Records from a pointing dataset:
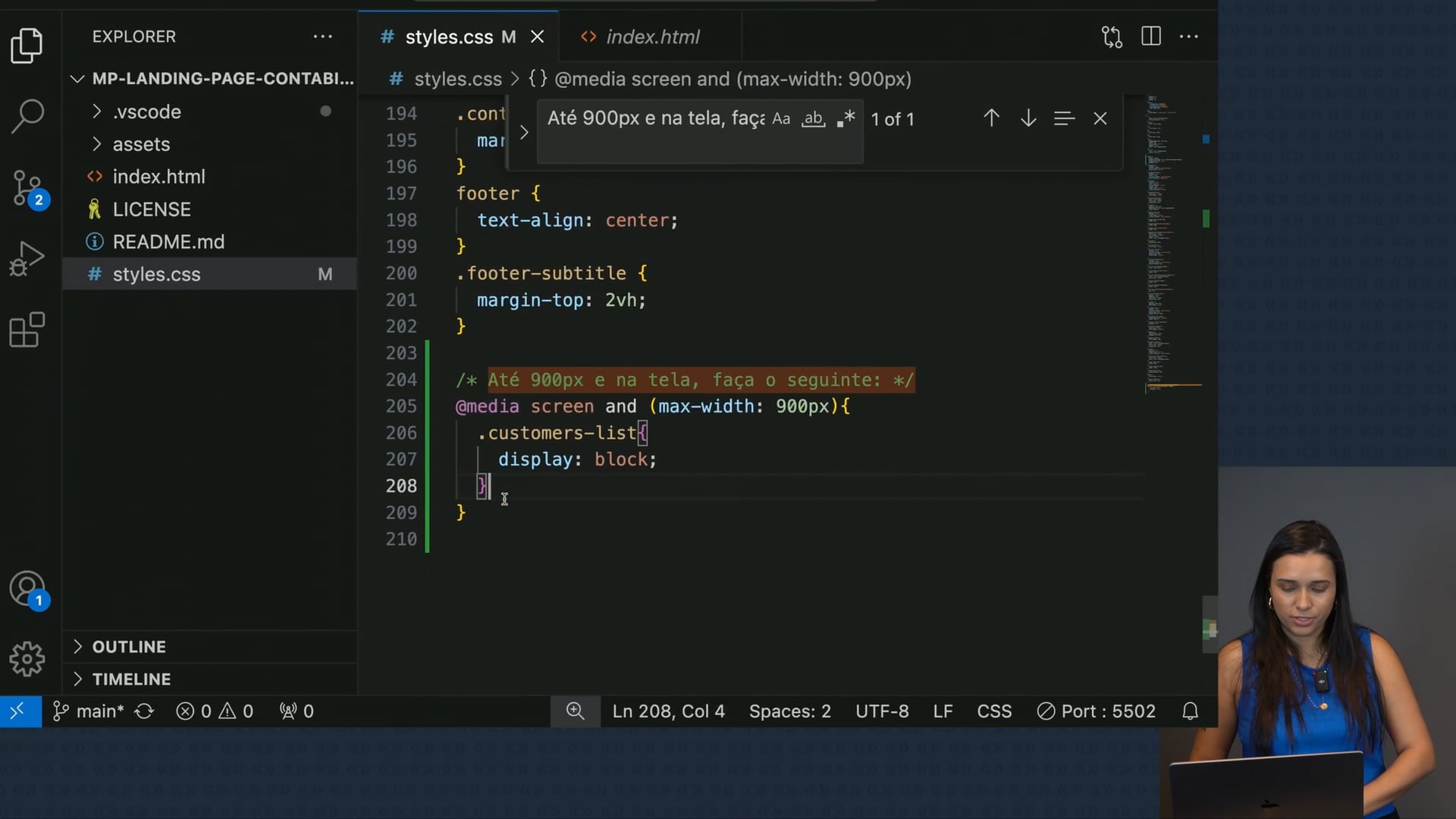The height and width of the screenshot is (819, 1456).
Task: Click open changes compare icon
Action: tap(1112, 36)
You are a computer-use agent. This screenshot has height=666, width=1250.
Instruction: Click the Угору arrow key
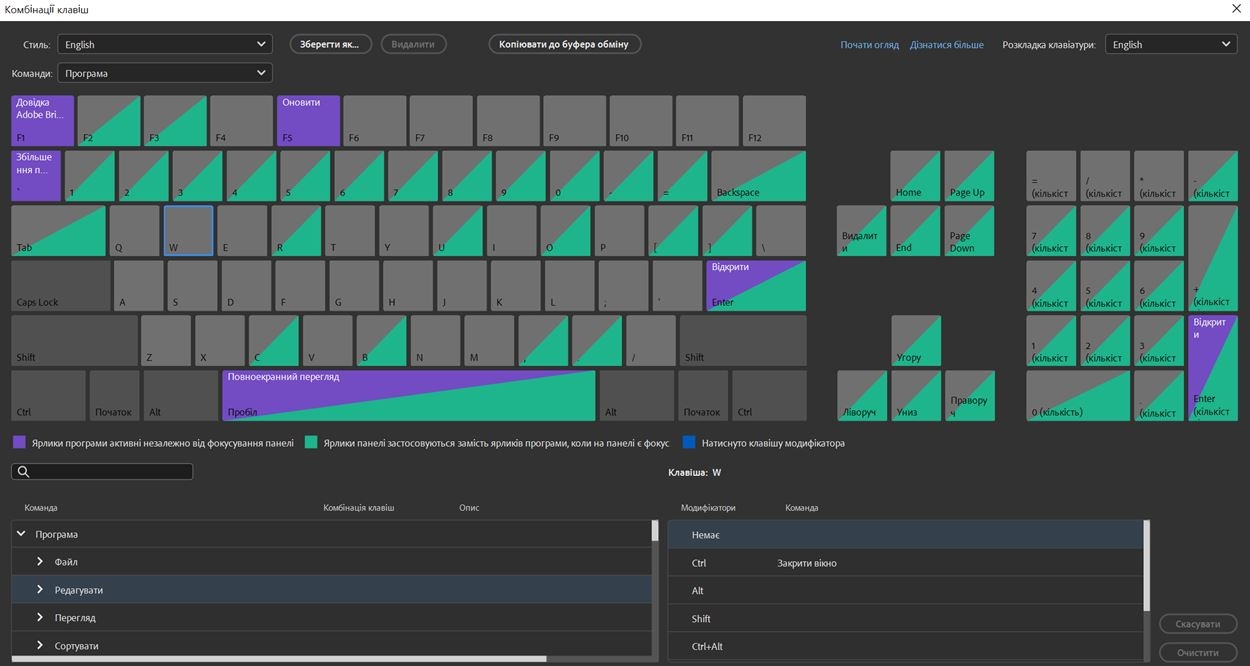pyautogui.click(x=915, y=340)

▶ **What you are asked to do**:
Please write out the lines again, from the line with "You are a computer-use" through the end of the records, both ends included, with every coordinate in the answers multiplied by 2.4 and rounded to a whole number (halves up). Leave the pictures out.

▶ **Exercise result**:
You are a computer-use agent. This screenshot has height=666, width=1250.
Instruction: Click the Угору arrow key
pyautogui.click(x=2196, y=816)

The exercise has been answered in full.